Search the records below for the string "Close", and report each line that contains it.

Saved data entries
_____

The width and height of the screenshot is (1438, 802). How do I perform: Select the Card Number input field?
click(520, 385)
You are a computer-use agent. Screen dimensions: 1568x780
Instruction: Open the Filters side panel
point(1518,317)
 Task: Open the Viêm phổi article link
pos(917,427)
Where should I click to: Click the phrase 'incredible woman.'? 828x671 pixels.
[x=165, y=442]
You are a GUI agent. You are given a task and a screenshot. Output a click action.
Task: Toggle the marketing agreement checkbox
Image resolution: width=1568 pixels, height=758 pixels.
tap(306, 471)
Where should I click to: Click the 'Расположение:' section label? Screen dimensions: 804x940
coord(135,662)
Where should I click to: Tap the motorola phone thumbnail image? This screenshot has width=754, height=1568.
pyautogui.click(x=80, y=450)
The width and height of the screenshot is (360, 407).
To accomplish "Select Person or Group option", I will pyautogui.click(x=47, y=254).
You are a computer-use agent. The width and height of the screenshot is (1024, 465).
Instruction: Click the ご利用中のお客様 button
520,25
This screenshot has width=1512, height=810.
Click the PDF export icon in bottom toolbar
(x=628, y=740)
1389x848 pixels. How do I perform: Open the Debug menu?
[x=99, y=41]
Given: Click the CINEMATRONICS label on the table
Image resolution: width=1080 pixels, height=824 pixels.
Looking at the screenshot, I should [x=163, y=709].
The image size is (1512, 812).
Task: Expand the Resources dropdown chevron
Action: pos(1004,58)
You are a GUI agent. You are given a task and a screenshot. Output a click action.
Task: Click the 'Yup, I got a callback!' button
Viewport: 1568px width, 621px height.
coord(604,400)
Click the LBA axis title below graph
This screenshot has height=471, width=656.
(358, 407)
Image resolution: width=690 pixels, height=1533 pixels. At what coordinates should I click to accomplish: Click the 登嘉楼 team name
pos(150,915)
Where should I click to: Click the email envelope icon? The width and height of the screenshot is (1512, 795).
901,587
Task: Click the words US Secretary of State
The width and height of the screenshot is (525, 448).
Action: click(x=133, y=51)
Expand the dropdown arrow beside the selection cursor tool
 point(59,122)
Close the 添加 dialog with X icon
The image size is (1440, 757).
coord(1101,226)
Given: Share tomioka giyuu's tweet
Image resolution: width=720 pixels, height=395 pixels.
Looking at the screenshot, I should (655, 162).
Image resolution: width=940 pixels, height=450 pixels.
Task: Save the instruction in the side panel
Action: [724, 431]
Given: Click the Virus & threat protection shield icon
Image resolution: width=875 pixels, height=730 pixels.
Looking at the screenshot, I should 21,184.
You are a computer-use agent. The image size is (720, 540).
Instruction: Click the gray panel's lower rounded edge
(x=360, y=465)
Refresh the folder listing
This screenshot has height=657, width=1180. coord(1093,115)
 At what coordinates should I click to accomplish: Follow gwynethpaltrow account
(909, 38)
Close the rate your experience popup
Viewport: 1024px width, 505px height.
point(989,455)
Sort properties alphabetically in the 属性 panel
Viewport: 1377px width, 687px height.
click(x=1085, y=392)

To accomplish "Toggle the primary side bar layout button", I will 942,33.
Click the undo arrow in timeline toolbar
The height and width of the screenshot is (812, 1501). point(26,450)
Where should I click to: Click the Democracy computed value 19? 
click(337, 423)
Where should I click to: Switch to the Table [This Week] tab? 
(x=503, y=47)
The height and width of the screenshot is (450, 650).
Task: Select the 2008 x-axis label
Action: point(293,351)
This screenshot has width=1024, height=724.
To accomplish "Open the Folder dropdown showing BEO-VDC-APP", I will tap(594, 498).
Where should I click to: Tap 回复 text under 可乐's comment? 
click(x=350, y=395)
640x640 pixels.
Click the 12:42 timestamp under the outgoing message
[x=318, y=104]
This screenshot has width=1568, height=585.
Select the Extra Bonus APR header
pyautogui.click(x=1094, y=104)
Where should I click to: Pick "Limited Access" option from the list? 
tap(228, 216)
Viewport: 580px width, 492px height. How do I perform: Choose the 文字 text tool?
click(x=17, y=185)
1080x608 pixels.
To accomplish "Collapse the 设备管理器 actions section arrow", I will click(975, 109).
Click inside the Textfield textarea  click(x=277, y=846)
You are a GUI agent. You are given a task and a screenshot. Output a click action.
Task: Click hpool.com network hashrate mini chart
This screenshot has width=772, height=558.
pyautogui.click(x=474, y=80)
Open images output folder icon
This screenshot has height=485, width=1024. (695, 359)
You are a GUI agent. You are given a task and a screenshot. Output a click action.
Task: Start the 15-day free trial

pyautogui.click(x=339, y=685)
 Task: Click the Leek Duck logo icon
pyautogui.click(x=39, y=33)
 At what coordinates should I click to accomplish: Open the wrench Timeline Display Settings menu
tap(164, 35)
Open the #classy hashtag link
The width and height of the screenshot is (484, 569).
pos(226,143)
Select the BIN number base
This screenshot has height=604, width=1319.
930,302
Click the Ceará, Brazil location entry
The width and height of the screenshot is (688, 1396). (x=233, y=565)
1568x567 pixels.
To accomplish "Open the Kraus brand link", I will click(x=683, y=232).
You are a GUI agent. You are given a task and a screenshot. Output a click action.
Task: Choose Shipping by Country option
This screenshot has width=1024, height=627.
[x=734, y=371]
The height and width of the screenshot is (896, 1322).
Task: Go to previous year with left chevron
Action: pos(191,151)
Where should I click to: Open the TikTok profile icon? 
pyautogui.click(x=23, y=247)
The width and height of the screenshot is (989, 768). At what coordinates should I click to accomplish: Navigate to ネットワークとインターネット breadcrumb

_____

▶ Answer section
Close the 添加 dialog with X icon
Close the rate your experience popup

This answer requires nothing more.